Purpose/Objective(s): Patients receiving palliative radiation therapy (RT) to the spine often develop acute gastrointestinal (GI) toxicities. Though advances in RT delivery techniques have improved conformality, it is unclear whether different RT techniques correlate with clinically significant reduced toxicity. This study aims to prospectively characterize acute GI toxicities during and following palliative spinal RT delivered by three treatment modalities.

Materials/Methods: This prospective cohort study enrolled spinal metastases patients treated with RT at a single institution from December 2016 through June 2017. RT technique (AP/PA, 3DCRT, or SBRT) was clinically determined prior to enrollment. A modified version of the MD Anderson Symptom Inventory (MDASI, items scored 0-10) was given to patients at RT start, 1 week after RT initiation, the day of RT completion, and 1 and 4 weeks post RT completion. Also assessed were GI-toxicity related interventions during and up to 4 weeks post RT, including initiation of IV fluids and of anti-reflux, anti-emetic, anti-diarrhea, and esophagitis medications (excluding GI prophylaxis medications).
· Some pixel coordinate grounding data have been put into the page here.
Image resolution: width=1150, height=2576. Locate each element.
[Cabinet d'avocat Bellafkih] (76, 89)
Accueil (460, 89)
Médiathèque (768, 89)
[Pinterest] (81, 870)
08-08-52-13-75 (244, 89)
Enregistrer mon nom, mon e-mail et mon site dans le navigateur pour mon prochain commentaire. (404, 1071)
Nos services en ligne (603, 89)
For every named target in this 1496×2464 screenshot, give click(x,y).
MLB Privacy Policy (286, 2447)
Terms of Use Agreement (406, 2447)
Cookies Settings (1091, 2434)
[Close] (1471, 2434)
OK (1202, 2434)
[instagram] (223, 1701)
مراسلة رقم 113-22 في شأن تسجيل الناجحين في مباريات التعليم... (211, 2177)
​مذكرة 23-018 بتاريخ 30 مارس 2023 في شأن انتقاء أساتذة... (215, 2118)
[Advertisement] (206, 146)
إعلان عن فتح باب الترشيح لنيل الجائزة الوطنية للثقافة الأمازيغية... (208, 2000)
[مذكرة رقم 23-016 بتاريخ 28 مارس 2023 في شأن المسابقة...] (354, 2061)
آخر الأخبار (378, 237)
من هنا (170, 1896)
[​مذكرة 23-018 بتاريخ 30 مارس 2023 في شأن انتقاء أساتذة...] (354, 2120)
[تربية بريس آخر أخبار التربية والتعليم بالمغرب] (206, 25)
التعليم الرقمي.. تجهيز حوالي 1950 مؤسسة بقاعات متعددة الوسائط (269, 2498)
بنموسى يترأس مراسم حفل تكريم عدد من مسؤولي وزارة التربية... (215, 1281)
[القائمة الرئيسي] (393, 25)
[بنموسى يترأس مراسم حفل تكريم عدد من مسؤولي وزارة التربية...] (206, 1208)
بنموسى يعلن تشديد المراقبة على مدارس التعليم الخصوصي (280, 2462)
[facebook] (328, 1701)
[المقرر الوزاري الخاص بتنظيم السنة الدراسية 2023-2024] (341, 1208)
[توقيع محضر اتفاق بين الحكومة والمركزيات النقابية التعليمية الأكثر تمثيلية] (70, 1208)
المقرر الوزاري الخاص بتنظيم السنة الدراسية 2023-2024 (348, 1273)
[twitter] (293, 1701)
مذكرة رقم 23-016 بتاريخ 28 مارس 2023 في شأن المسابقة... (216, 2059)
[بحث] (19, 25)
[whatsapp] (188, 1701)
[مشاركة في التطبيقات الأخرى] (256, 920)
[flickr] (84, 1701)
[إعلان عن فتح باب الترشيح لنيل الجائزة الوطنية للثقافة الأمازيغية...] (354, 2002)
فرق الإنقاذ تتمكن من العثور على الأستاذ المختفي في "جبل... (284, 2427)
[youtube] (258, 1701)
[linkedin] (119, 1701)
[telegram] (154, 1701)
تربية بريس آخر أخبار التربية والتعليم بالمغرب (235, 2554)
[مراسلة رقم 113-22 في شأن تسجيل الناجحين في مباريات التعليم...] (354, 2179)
The Kruskal-Wallace test assessed differences in maximum GI-toxicity score change across treatment groups; chi-square tests assessed differences in GI-toxicity related interventions during and up to 4 week post RT.

Results: A total of 62 patients were included, 19 AP/PA, 23 3DCRT, and 20 SBRT. There was a trend (p=0.09) toward lesser maximum change in GI toxicities in the SBRT group [mean change=5.1, standard deviation (SD)=3.4], as compared to AP/PA (6.7, SD=2.7) and 3DCRT (7.2, SD=28). Fewer patients in the SBRT group required IV fluids (20%) as compared to the AP/PA (78.9%) or 3DCRT (43.5%) groups (p=0.001); and overall fewer in the SBRT arm (p=0.03) required initiation of GI medications, including anti-reflux, anti-emetic, anti-diarrhea, and esophagitis medications (15.0%, 30%, 15.0%, 5.0%, respectively) than the AP/PA (31.6%, 47.4%, 5.3%, 10.5%, respectively) or 3DCRT (47.8%, 56.5%, 8.7%, 21.7%, respectively) groups.

Conclusion: Patients treated with AP/PA, 3DCRT and SBRT demonstrated a trend, though not significant, toward differing maximum change in GI toxicity scores, with the least change in the SBRT group. There was less frequent initiation of interventions related to GI toxicities (e.g., IV fluids, GI medications) in the SBRT group.

Author Disclosure: D.D. Shi: None. L.M. Hertan: None. T.A. Balboni: Employee; Dana-Farber Cancer Institute. Research Grant; Templeton Foundation. Steering Committee Member; ASCO Palliative Care Steering Committee Member. R. Shiloh: None. S. Skamene: None. Y. Chen: None. M.S. Krishnan: None.